Quelques mois qui l'ont changé à tout jamais. Quelques mois qui ont déséquilibré sa vie. Une vie dont il avait pourtant tout anticipé et qui a été balayée par ces barbares. L'écho de sa vie utopique résonne dans son cœur dont les battements écrasent un peu plus son espoir ; son espoir de reconstruction.

Elyo aurait dû se douter que le destin lui jouerait des tours : après tout, son monde est une arène dans laquelle chaque être-vivant se bat pour une chance de survie. Et la seule raison pour laquelle il serait resté debout, sanglant et battu par les épreuves d'une cruelle vie s'est envolée, là où il ne pourra aller que lorsque son voyage s'achèvera.

Dans son enthousiasme, son amour, Elyo s'est laissé aveugler par l'attrait d'une vie simple et heureuse. Il s'est voilé la face de la plus terrible des façons. Il a cru que le bonheur avait le goût de l'éternité, que la vie était devenue sans danger, que le lait et le miel abonderaient sans qu'il soit besoin d'en défendre la source.

Il ne peut pas s'empêcher d'éprouver de la culpabilité, au souvenir de tant de naïveté. Après tout, il aurait pu être mieux préparé, plus entraîné. Il aurait pu défendre son village mais il a préféré s'immerger dans la béatitude, au mépris de toute prévoyance, de toute lucidité.

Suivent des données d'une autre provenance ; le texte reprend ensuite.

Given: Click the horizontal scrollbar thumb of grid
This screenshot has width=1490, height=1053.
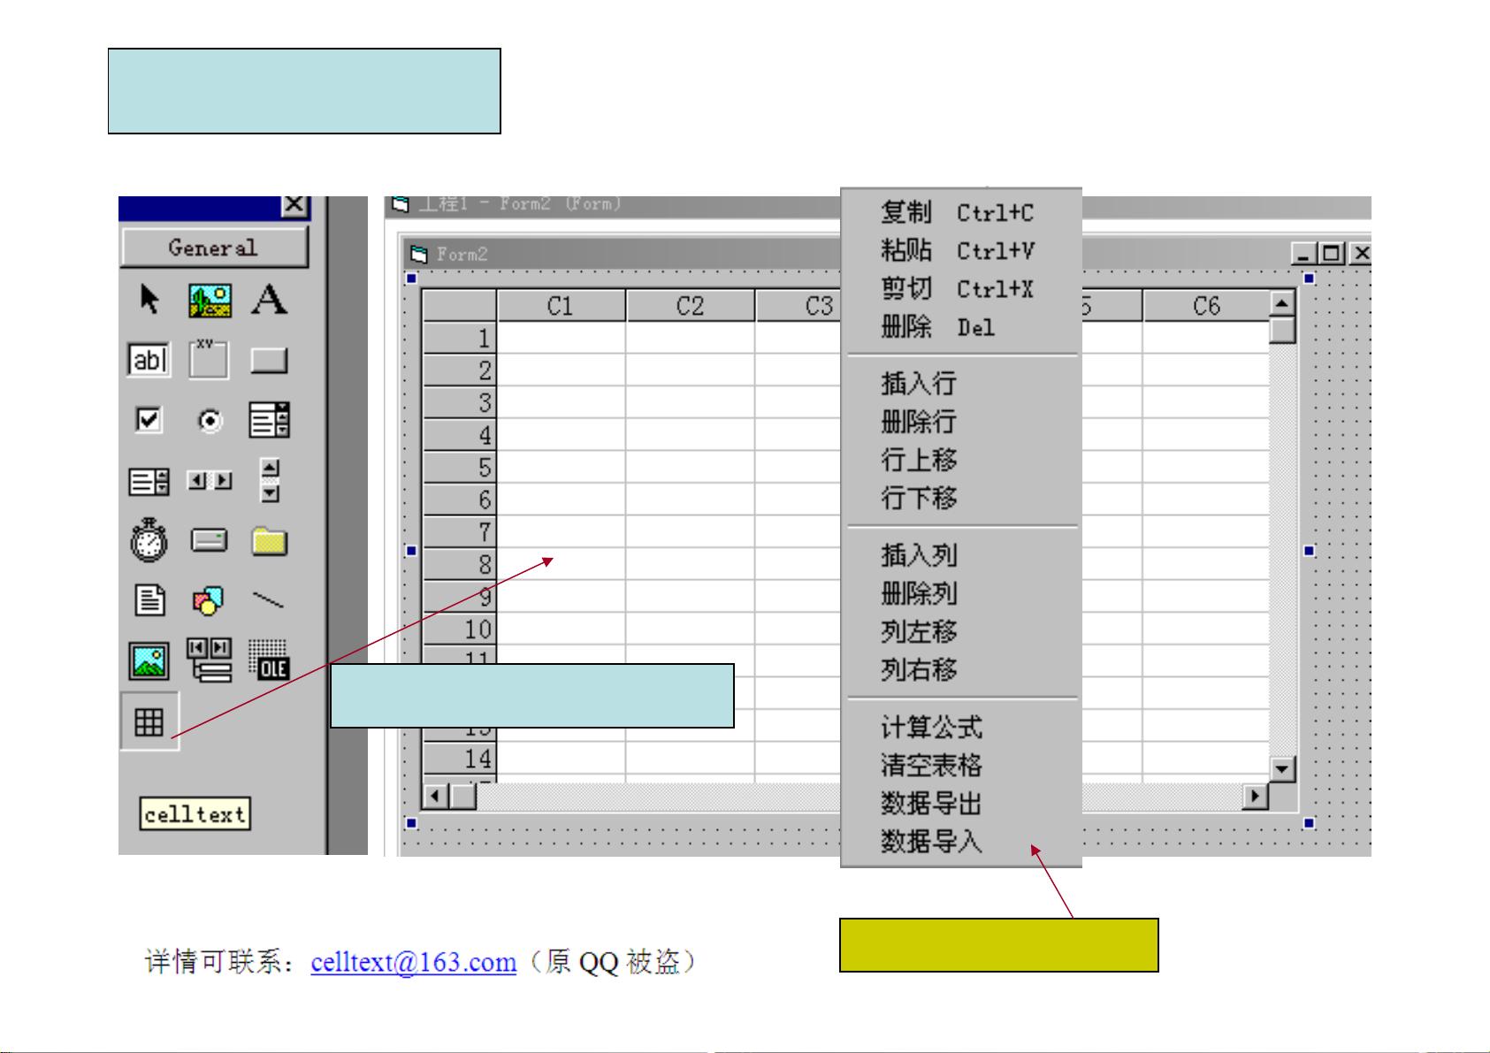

Elyo se tient en face de l'école, l'une des seules constructions épargnée par l'attaque de ses ennemis. Quelle ironie. Son visage forme un grimace de dégoût, mêlé à son désespoir, à cette pensée.

La végétation sauvage a déjà repris ses droits, tentant d'effacer toute trace de civilisation. Les hautes herbes ainsi que d'épaisses fougères recouvrent la cour intérieure dans laquelle, autrefois, s'égayaient les enfants du village.

Derrière l'école se trouve les débris des jouets utilisés par les innocents. Aujourd'hui, ils ne sont que de vulgaires bouts de bois que rongent par les insectes et l'humidité. Bientôt, toute trace de vie aura disparu.

Aussi facilement que son peuple.

Les anciennes cases sont recouvertes de verdure. L'herbe a poussé sur les toits, des lianes se sont développées sur les fenêtres et cheminées. Les ronces encerclent les jardins. Les palmiers et autres plantes tropicales ont recouvert les chemins et les champs autrefois cultivés.

Bientôt, ces murs seront habités par des êtres bien plus répugnants et terrifiants que de simples humains. Ils seront pris d'assaut par les plus viles créatures et il sera impossible d'approcher les ruines de son village. Bientôt, il n'en restera plus rien et cela, en partie à cause de lui ; de son inutilité.

Plus jamais, Elyo se promet.

Les Arkans, la seule pensée de ce nom contracte les poings d'Elyo à en faire blanchir ses articulations. Se remémorant le précieux objet qu'il tient dans sa main, le jeune homme relâche la pression. Le petit anneau de liane lui brûle la paume autant que ses larmes lui brûlent les yeux. Il s'est promis de la venger et a juré que ses sanglots ne seraient réservés que pour elle et son corps calciné.

Une vague de désespoir submerge Elyo et la boule dans sa gorge est terriblement difficile à résorber.

Une longue chevelure rousse apparaît devant ses yeux, conjurée par ses souvenirs. Un rire angélique caresse sa peau et l'ombre d'un baiser doux comme une plume se dépose sur ses lèvres.

Ses yeux se ferment pour apprécier ce cadeau des Dieux, pour se plonger une dernière fois dans la mélancolie.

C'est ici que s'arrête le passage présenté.